Pressions du Parlement
En automne 2017, deux motions ont été déposées au Parlement pour donner au Conseil fédéral la compétence de régler la rémunération de l’activité des intermédiaires dans l’assurance-maladie sociale. Dans le cadre des débats relatifs à ces motions, les deux associations faîtières des assureurs ont annoncé qu’elles préparaient ensemble un nouvel accord réglementant l’activité et la rémunération des intermédiaires non seulement pour l’assurance-maladie sociale, mais également pour l’assurance-maladie complémentaire. Cet accord, conclu en janvier 2020, est entré en vigueur le 1er janvier 2021.
En parallèle, la Commission de la sécurité sociale et de la santé publique du Conseil des États a déposé en octobre 2018 la motion « Caisses-maladie. Réglementation contraignante des commissions versées aux intermédiaires, sanctions et garantie de la qualité » que le Parlement a adoptée en 2019.
Le projet de loi prévoyait que, sur requête des assureurs, le Conseil fédéral reçoit la compétence de déclarer obligatoires – dans le domaine de l’assurance-maladie sociale et dans celui de l’assurance-maladie complémentaire – les points de l’accord des assureurs concernant l’interdiction du démarchage téléphonique à froid (c’est-à-dire auprès de personnes qui n’ont jamais été assurées auprès de l’assureur concerné ou qui ne le sont plus depuis 36 mois), la formation et la limitation de la rémunération des intermédiaires ainsi que l’établissement et la signature d’un procès-verbal d’entretien de conseil. Le non-respect de ces points constitue une infraction inscrite dans la loi sur la surveillance de l’assurance-maladie ainsi que dans la loi sur la surveillance des assurances, et susceptible d’entraîner, en cas d’acte intentionnel, une amende de 100’000 francs au plus. La négligence est réprimée par une amende de 20’000 francs au plus dans l’assurance-maladie sociale et de 50’000 francs au plus dans l’assurance complémentaire.

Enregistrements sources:

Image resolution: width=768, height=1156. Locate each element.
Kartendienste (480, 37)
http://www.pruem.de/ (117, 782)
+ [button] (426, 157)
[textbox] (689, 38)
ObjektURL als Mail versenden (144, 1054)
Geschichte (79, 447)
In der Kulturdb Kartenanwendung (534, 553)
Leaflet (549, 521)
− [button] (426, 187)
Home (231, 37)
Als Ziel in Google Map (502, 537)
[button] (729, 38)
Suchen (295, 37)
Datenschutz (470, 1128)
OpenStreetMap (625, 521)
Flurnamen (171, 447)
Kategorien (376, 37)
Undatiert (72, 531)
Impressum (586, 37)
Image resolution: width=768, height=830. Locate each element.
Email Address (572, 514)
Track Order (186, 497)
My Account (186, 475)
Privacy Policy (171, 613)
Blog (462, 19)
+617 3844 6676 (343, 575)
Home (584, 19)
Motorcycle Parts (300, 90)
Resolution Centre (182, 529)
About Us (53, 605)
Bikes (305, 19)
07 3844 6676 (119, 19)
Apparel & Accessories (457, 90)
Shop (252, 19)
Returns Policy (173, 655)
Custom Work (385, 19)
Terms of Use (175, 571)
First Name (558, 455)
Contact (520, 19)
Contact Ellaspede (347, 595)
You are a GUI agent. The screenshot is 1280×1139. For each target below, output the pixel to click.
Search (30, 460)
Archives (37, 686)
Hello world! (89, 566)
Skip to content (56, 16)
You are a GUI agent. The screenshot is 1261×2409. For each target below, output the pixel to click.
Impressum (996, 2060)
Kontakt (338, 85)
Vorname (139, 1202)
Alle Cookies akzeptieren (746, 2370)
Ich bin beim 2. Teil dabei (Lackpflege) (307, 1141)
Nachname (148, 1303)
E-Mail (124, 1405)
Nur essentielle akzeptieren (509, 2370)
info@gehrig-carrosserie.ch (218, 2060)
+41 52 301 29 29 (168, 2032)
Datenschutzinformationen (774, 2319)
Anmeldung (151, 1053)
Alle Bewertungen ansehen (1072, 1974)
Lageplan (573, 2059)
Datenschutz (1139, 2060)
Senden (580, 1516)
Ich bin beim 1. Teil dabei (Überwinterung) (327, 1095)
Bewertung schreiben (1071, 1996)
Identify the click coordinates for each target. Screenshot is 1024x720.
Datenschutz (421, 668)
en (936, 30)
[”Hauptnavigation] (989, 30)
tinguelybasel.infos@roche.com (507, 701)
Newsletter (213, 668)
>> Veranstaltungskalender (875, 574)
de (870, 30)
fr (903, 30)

TRAVAIL À RÉALISER » Rédigez la suite du texte sur la rémunération des intermédiaires dans l'assurance-maladie, en reprenant juste après sa dernière phrase. Les items n'ont aucun lien avec le texte.

RÉPONSE PROPOSÉE »
Deux points d’achoppement
Les avis exprimés durant la consultation ont mis en évidence principalement deux points d’achoppement. D’une part, la définition de l’intermédiaire d’assurance a divisé les participants : certains ont soutenu la définition du Conseil fédéral qui englobe les employés des assureurs actifs dans la prospection de nouveaux assurés ; d’autres en revanche ont souhaité circonscrire cette définition aux personnes qui ne sont pas liées à un assureur par un contrat de travail. D’autre part, l’introduction de sanctions s’est heurtée à l’opposition des assureurs qui estimaient que le système prévu dans leur accord conclu en 2020 était suffisant.
Le Conseil fédéral a transmis son message au Parlement le 19 mai 2021. Les débats parlementaires se sont concentrés sur les deux points sensibles apparus dans le cadre de la consultation. Au final, le Parlement a adopté en décembre 2022 l’acte modificateur unique qui contient une révision de loi sur la surveillance de l’assurance-maladie et de la loi sur la surveillance des assurances. Le texte correspond au projet du Conseil fédéral auquel a été ajoutée l’obligation pour le Conseil fédéral d’auditionner les assureurs avant toute déclaration de force obligatoire.
Mise en œuvre de la loi
Avant l’entrée en vigueur de la loi, le Conseil fédéral doit encore préparer l’ordonnance contenant les dispositions d’exécution. Celle-ci devrait être mise en consultation prochainement. Elle contiendra la liste des points de l’accord de branche déclarés obligatoires ainsi que la définition des comportements qui constituent des infractions.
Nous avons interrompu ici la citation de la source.